**Provided information**
○ ○ ○ ○ ○

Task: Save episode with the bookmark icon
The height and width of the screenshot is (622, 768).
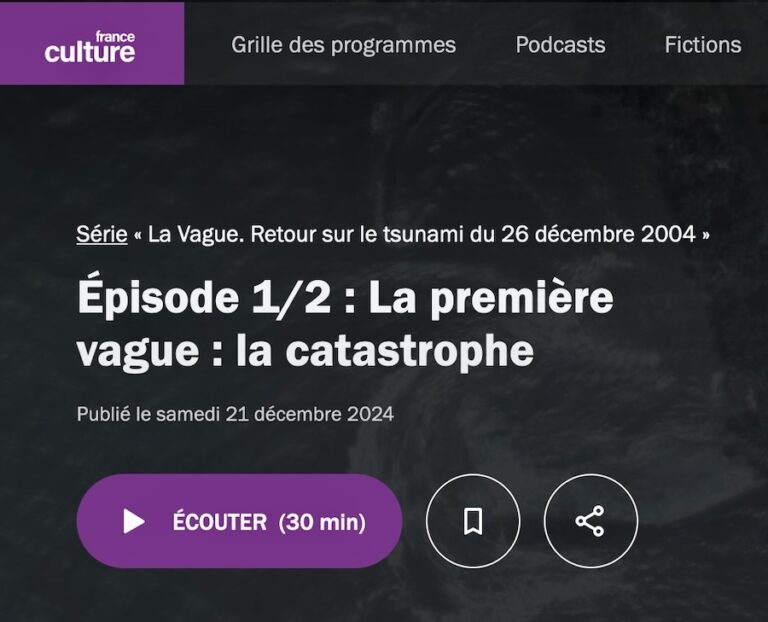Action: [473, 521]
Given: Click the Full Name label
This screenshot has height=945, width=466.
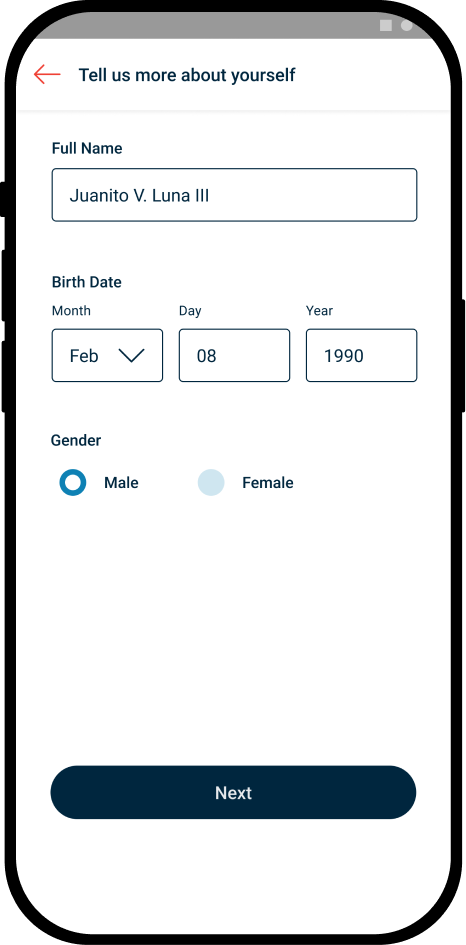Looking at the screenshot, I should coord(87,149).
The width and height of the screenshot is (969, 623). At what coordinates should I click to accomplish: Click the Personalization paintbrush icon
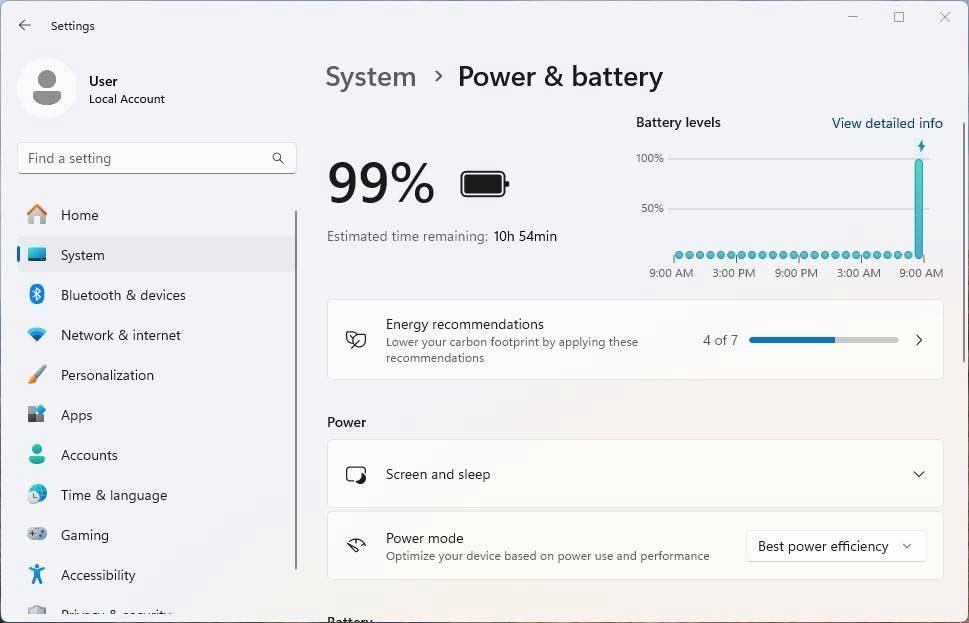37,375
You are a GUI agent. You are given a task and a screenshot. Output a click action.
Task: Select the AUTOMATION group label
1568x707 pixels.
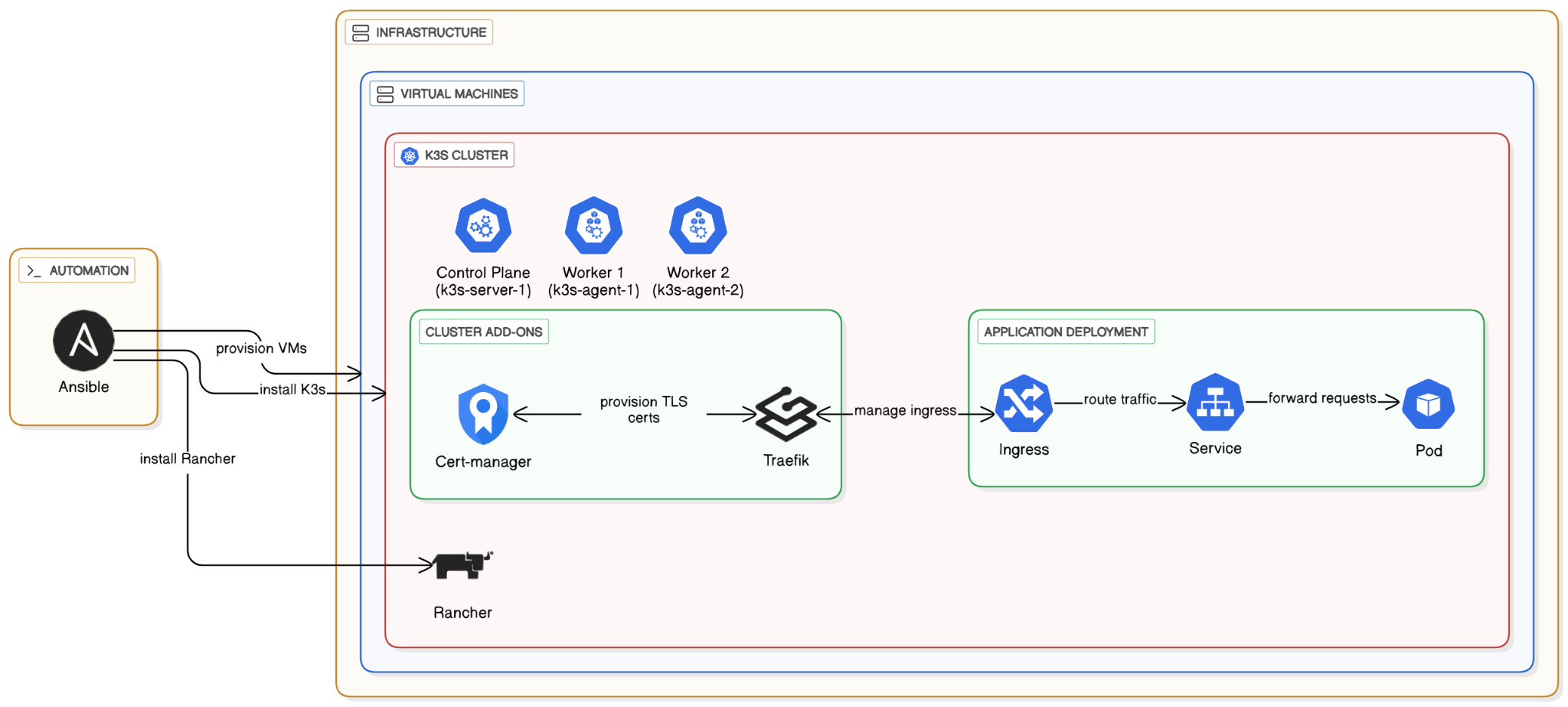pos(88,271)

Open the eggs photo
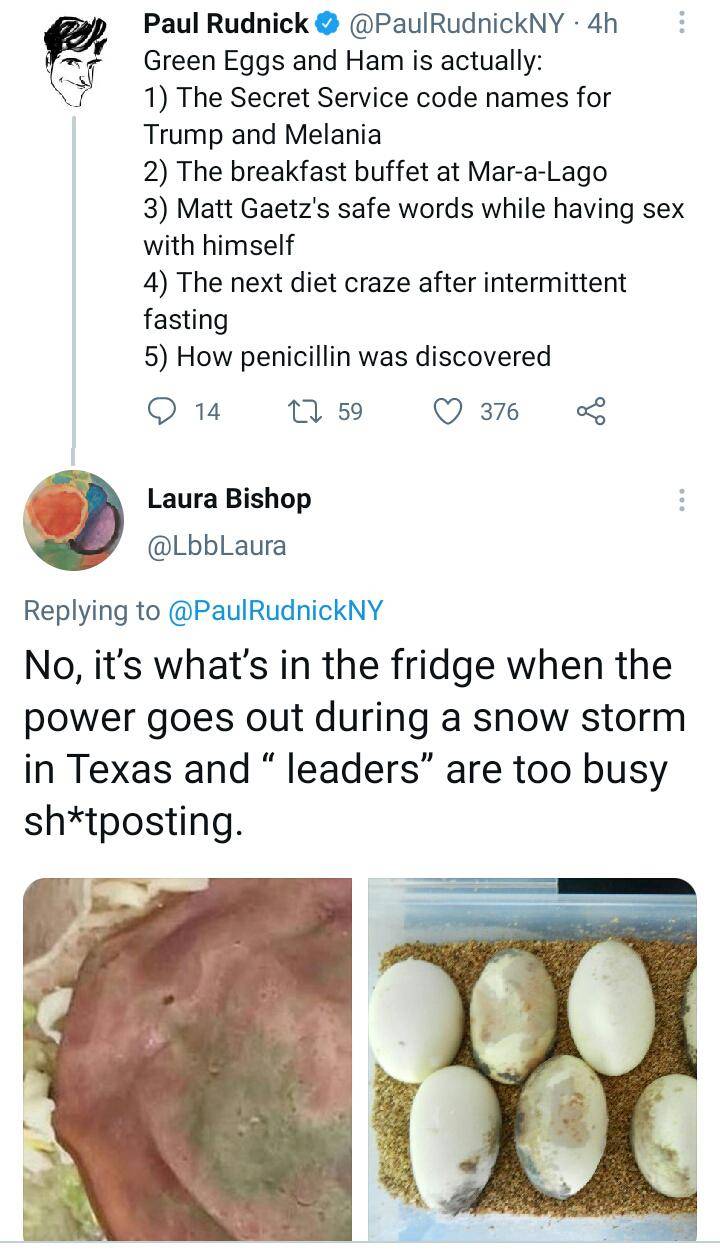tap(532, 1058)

○ ○ ○ ○ ○

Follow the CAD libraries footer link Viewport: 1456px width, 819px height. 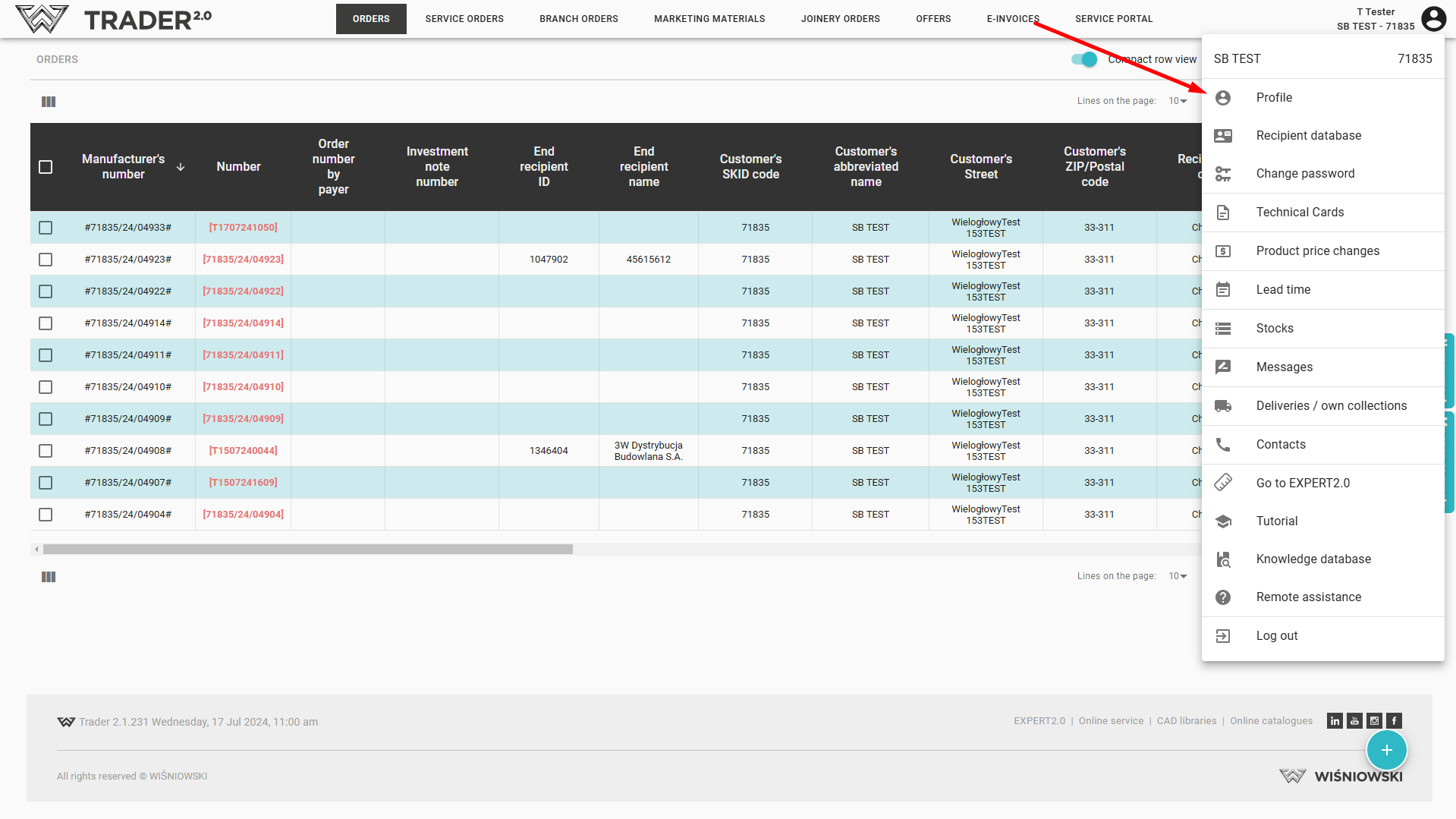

○ ○ ○ ○ ○

Please copy out each line of the material that holds the string "label".

**Finished task**
Given: Click the Full Name label
Task: Select the AUTOMATION group label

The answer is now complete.